### WRITTEN INSTRUCTION
Copy out the listing word for word, starting at the line that contains "Switch to the Popular tab" and ending at the line that contains "Instruction: Click the".

## Start SUPPLIED DATA

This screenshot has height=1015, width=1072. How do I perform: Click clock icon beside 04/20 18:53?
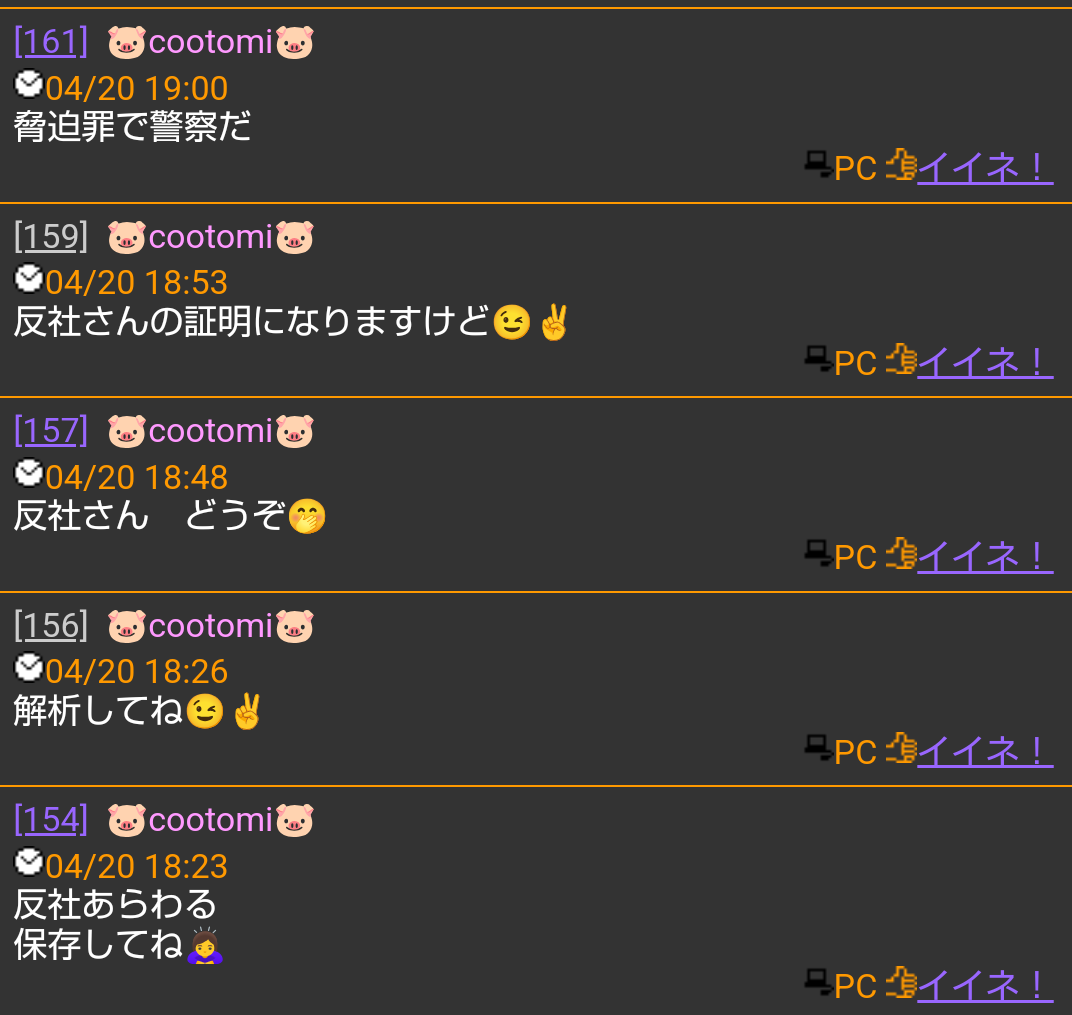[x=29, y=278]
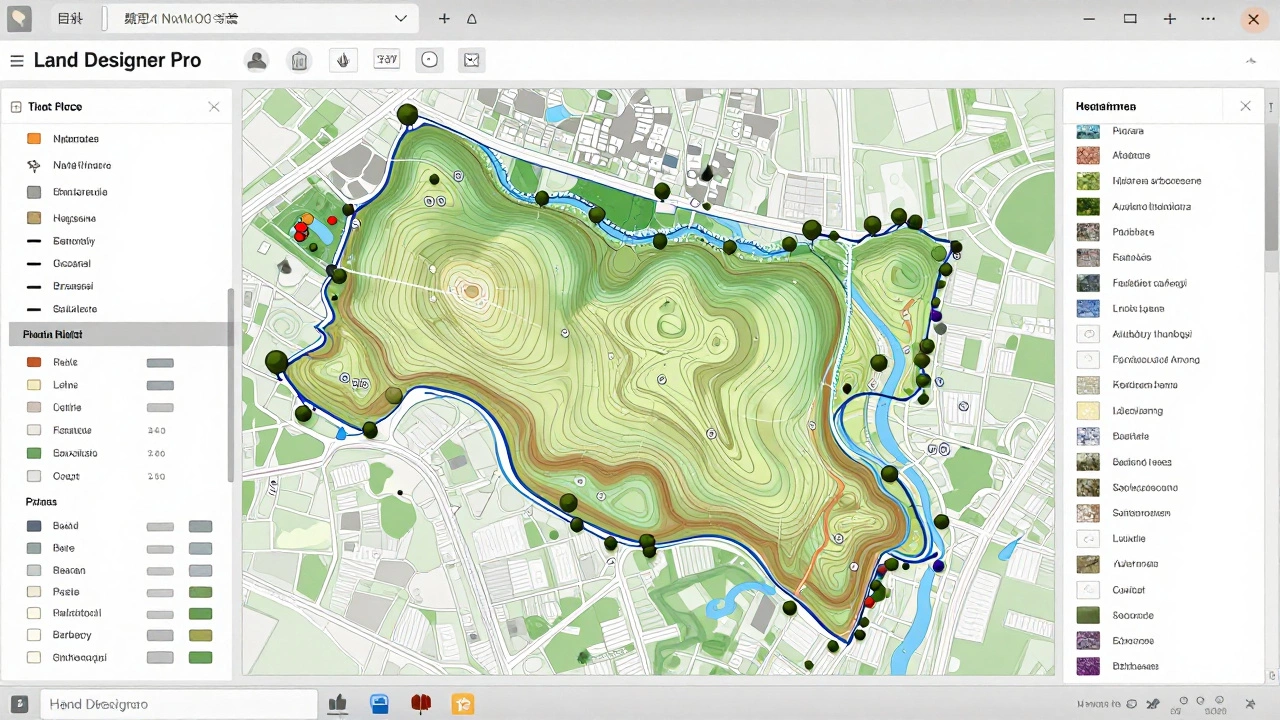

## End SUPPLIED DATA
## Start SUPPLIED DATA

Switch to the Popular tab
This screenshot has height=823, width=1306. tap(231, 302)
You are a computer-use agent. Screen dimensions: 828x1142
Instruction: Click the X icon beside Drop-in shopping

## End SUPPLIED DATA
## Start SUPPLIED DATA

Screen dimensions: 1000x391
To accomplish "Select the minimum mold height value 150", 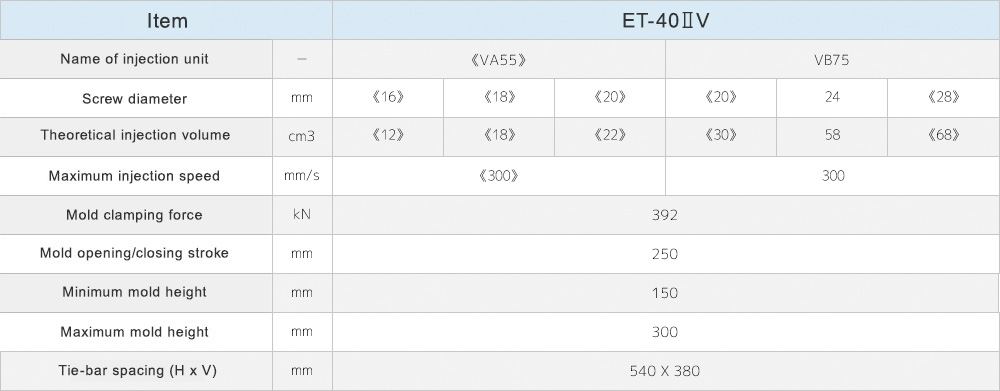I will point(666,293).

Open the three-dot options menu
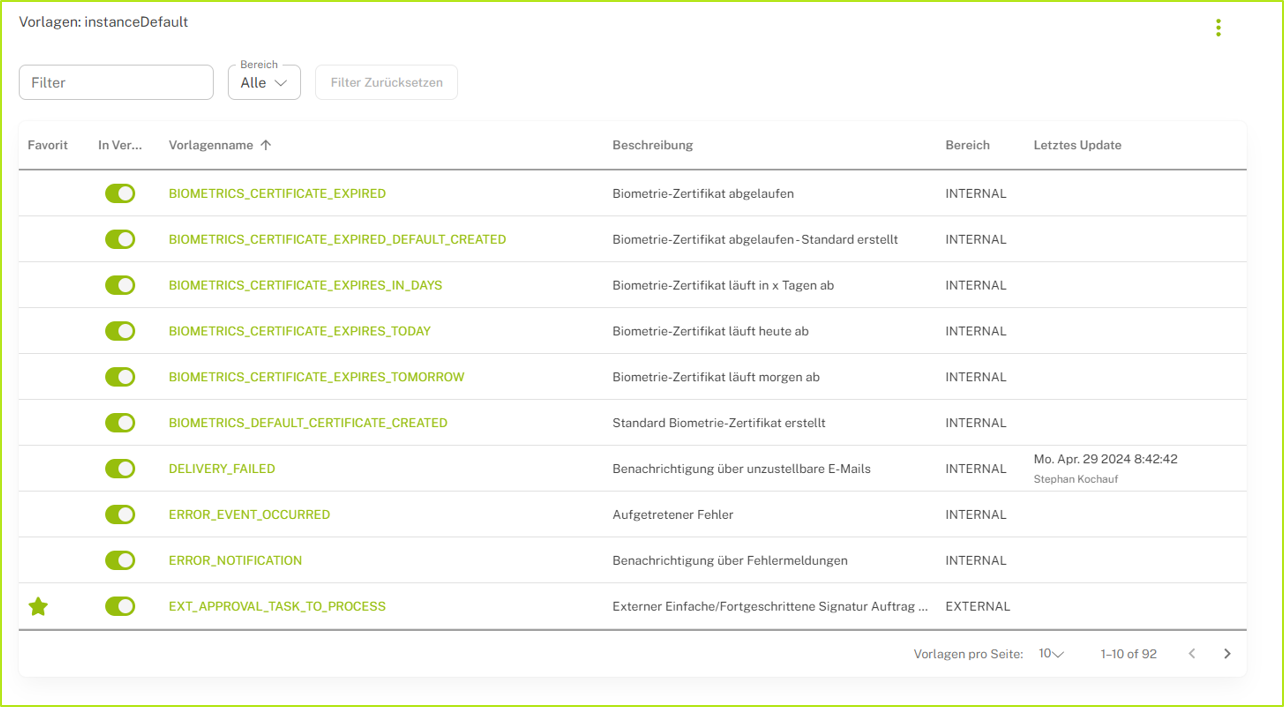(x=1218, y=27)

## End SUPPLIED DATA

### SOLVED EXERCISE
Switch to the Popular tab
This screenshot has height=823, width=1306. tap(231, 302)
You are a computer-use agent. Screen dimensions: 828x1142
Instruction: Click the X icon beside Drop-in shopping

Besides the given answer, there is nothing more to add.